Further analysis comparing survival between periods 1 and 3, excluding post-infection follow-up in period 3, revealed a significant survival advantage in period 3 (Supplemental Tables S23 and S24). This finding supports the hypothesis that strengthened infection control protocols during COVID-19 clusters may have helped prevent outbreaks of other respiratory pathogens such as influenza, respiratory syncytial virus (RSV), and human metapneumovirus [44]. Several studies have reported a dramatic reduction in these infections during the pandemic, largely attributed to universal mask use, physical distancing, and enhanced hygiene practices [45,46]. Conversely, their resurgence following the relaxation of these measures underscores the importance of rigorous infection control in mitigating respiratory viral transmission [47,48,49]. These observations emphasize the critical role of integrated infection control policies in improving survival outcomes and safeguarding vulnerable populations during pandemics.
5. Conclusions
This study highlights the critical role of comprehensive infection control measures and prompt antiviral therapy in managing COVID-19 outbreaks in long-term care facilities (LTCFs).

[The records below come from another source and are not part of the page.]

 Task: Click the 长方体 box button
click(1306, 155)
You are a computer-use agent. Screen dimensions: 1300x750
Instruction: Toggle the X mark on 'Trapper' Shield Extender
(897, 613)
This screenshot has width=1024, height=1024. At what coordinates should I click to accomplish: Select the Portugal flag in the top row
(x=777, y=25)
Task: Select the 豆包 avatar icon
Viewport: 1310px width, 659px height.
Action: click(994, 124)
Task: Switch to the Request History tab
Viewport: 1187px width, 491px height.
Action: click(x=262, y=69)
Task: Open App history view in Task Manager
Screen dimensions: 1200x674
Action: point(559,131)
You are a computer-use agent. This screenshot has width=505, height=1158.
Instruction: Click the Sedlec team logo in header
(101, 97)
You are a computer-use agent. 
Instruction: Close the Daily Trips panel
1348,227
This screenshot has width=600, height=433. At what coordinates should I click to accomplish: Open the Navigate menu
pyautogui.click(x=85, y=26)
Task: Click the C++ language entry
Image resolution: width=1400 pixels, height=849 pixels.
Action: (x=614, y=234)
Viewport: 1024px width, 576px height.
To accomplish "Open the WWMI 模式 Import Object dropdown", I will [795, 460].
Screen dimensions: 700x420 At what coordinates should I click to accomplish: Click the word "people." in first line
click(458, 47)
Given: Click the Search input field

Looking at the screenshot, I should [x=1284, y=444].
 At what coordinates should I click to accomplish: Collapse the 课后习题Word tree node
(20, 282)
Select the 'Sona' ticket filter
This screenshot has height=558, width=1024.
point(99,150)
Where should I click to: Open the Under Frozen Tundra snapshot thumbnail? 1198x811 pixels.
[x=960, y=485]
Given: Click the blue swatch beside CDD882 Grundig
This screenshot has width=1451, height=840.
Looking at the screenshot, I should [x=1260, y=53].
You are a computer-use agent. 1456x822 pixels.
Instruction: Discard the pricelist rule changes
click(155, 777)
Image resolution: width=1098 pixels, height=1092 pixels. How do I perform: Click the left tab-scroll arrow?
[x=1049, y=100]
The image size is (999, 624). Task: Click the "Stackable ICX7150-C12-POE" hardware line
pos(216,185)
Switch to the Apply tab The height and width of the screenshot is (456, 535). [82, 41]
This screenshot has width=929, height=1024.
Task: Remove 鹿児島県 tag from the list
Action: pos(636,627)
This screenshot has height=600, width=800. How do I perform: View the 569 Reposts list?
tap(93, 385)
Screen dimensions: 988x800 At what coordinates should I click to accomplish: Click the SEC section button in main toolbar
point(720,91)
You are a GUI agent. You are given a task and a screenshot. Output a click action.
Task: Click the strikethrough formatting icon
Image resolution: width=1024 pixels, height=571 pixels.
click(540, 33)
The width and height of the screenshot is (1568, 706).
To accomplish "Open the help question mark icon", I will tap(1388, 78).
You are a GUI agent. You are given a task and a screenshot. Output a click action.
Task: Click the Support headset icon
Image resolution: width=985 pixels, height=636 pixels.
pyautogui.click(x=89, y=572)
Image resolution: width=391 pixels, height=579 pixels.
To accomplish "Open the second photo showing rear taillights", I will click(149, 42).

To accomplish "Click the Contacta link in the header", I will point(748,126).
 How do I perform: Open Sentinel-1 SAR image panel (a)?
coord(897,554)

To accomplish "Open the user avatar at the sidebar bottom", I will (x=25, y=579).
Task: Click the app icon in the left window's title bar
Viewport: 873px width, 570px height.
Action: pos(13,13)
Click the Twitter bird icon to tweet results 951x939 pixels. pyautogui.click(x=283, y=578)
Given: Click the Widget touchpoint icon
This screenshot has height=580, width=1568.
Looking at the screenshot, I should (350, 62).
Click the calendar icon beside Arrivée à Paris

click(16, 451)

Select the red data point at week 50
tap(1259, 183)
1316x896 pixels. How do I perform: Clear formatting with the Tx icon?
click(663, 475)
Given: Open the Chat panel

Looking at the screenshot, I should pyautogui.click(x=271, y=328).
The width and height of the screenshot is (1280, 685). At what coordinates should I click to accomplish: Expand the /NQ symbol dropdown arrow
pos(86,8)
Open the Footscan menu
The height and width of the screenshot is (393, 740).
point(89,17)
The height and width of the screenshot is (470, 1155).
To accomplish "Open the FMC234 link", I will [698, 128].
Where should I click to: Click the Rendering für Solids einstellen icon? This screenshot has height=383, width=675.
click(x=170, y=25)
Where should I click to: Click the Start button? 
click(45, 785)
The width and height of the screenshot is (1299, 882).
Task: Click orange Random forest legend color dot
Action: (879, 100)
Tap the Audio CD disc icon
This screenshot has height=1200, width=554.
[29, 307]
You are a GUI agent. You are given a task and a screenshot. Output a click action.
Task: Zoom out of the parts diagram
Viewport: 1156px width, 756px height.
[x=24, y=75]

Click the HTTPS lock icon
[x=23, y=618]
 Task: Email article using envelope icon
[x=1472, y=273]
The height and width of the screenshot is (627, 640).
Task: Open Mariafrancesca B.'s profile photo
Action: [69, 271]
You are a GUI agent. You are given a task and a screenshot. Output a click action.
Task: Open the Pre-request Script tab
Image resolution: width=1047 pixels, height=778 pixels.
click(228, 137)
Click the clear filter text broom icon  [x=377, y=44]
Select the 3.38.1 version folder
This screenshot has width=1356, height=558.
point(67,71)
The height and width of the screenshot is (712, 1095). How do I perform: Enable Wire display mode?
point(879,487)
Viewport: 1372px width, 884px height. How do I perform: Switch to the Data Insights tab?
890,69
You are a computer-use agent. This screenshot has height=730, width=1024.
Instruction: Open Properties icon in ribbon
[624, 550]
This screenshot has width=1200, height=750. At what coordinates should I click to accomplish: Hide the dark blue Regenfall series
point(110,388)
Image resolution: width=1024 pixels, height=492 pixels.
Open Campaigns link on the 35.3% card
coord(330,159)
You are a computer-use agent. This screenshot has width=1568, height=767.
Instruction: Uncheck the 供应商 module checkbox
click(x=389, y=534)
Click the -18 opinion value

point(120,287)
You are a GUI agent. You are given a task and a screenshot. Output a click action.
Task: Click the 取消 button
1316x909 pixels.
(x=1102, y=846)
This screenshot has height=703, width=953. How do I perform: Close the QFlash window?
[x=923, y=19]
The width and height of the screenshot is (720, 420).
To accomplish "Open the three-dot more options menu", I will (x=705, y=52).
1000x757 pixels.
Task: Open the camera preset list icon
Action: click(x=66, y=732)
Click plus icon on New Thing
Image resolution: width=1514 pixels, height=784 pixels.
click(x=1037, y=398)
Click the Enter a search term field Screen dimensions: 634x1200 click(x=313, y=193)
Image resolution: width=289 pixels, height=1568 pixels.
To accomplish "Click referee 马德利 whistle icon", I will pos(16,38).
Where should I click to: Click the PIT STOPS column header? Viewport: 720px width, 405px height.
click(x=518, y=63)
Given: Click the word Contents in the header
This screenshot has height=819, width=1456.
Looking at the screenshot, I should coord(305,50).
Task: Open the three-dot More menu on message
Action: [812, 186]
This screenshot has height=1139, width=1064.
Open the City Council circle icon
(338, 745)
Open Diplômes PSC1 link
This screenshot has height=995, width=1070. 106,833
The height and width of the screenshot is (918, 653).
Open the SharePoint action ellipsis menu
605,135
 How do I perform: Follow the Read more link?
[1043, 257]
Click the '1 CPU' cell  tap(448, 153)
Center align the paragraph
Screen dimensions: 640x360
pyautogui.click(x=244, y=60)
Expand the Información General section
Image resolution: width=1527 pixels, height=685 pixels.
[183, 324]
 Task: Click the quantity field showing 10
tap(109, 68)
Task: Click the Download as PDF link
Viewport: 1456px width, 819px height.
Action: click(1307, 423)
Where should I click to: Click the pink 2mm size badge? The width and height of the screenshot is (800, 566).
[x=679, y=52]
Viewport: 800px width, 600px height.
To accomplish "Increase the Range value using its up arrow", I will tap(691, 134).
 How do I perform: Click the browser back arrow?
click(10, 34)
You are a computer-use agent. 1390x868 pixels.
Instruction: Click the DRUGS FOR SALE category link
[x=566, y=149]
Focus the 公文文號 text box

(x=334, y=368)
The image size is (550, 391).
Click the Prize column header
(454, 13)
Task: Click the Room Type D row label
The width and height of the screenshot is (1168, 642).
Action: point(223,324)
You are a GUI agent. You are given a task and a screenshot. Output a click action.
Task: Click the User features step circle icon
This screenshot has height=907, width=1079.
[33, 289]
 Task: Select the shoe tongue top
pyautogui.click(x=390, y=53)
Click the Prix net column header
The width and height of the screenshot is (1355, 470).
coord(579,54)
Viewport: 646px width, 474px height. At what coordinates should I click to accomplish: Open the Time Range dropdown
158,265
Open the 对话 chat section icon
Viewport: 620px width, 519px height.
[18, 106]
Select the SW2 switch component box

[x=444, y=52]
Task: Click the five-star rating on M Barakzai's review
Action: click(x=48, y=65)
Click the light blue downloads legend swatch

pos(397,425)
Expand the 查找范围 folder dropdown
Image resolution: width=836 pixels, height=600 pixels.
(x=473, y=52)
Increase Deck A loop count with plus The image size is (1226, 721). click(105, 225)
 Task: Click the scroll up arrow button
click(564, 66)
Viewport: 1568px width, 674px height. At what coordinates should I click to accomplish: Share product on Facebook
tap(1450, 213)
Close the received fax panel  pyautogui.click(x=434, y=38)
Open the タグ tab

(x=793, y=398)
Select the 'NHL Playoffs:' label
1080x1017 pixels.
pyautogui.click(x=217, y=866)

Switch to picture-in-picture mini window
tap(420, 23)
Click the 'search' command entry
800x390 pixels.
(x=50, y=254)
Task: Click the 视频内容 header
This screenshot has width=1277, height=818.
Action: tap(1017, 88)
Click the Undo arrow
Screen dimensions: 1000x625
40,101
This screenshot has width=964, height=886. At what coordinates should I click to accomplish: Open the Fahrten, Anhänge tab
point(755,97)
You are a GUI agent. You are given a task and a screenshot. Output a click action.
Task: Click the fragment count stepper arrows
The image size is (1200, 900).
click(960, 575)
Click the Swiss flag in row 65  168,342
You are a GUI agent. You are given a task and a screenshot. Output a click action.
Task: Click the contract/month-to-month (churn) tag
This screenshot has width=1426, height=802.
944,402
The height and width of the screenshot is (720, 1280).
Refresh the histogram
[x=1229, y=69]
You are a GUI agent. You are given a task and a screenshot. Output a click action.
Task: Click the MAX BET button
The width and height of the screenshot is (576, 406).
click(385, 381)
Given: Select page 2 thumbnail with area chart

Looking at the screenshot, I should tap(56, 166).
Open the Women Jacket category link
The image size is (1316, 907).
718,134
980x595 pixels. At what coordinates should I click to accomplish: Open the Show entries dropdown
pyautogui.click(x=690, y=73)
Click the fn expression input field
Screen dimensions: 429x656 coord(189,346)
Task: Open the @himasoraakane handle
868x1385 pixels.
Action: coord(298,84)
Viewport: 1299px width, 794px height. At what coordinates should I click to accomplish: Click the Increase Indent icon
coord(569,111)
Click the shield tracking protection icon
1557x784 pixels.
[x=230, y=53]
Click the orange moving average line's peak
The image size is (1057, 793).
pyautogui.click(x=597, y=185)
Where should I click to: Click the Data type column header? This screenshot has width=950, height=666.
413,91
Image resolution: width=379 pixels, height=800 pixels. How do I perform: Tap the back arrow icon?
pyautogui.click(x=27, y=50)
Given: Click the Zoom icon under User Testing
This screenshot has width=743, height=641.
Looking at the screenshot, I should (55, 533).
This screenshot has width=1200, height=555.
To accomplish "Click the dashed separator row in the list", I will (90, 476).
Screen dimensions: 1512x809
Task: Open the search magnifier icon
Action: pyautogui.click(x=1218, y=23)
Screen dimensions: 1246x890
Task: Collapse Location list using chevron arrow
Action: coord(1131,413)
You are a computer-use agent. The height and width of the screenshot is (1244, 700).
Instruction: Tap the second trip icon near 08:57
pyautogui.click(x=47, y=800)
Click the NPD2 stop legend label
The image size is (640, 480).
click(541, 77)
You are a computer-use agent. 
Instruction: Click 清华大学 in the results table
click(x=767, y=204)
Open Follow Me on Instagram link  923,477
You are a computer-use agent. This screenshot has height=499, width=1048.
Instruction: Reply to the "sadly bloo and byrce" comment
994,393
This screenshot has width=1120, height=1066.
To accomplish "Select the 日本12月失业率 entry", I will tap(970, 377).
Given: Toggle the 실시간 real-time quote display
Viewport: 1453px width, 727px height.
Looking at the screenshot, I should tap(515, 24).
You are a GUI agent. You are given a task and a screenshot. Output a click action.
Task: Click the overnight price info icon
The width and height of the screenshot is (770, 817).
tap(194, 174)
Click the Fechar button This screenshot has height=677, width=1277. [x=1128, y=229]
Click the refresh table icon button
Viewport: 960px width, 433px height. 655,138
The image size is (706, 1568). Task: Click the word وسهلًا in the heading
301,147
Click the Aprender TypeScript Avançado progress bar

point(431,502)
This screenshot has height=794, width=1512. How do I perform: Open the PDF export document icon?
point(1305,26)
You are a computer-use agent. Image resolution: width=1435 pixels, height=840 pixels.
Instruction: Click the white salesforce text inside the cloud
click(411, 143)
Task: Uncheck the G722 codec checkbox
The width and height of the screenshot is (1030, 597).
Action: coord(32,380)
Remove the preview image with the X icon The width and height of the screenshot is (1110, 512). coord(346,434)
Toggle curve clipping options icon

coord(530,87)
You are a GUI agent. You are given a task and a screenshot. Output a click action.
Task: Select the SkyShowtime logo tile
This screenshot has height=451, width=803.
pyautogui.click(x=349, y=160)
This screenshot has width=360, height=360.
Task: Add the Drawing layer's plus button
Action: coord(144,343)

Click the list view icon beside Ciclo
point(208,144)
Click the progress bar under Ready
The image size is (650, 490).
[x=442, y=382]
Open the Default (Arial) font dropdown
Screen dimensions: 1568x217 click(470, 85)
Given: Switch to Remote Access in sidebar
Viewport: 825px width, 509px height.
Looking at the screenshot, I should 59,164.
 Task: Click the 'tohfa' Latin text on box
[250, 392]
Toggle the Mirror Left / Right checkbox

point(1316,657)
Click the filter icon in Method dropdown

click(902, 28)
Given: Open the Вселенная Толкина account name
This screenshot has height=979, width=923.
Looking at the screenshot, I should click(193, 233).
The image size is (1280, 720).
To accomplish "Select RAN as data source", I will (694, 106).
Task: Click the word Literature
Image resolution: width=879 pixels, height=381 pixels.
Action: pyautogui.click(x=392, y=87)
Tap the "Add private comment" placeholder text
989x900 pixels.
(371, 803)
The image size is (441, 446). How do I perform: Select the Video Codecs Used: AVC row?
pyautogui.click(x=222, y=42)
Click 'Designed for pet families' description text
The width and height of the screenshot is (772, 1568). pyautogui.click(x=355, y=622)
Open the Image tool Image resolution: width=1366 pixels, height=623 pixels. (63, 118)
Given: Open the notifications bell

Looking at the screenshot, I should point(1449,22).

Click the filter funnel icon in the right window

Despite the highly transmissible Omicron variant, our findings showed no significant increase in mortality among infected residents compared to uninfected residents. The survival rates during the Omicron cluster (period 3) were unexpectedly higher than in previous periods, underscoring the efficacy of interventions such as rigorous infection control protocols. Additionally, our results suggest that enhanced infection control measures not only mitigate COVID-19 outcomes but may also suppress the transmission of other respiratory pathogens. These outcomes reinforce the importance of maintaining robust preventive and therapeutic strategies in high-risk populations, particularly LTCF residents.
6. Limitation
This study has several limitations. First, as a single-facility observational study, generalizability may be limited. Second, despite the use of time-dependent covariate modeling, residual confounding due to unmeasured variables, such as individual functional status or cognitive impairment, may persist. Third, vaccine counts were assessed only up to the start of period 3, and changes during the 2-year period were not incorporated into the analysis. Additionally, the exclusion of hospitalized and deceased residents from the symptom analysis may have led to an underestimation of disease severity. Finally, due to the evolving nature of COVID-19 variants and treatment protocols, the observed associations may not be directly extrapolated to future outbreaks.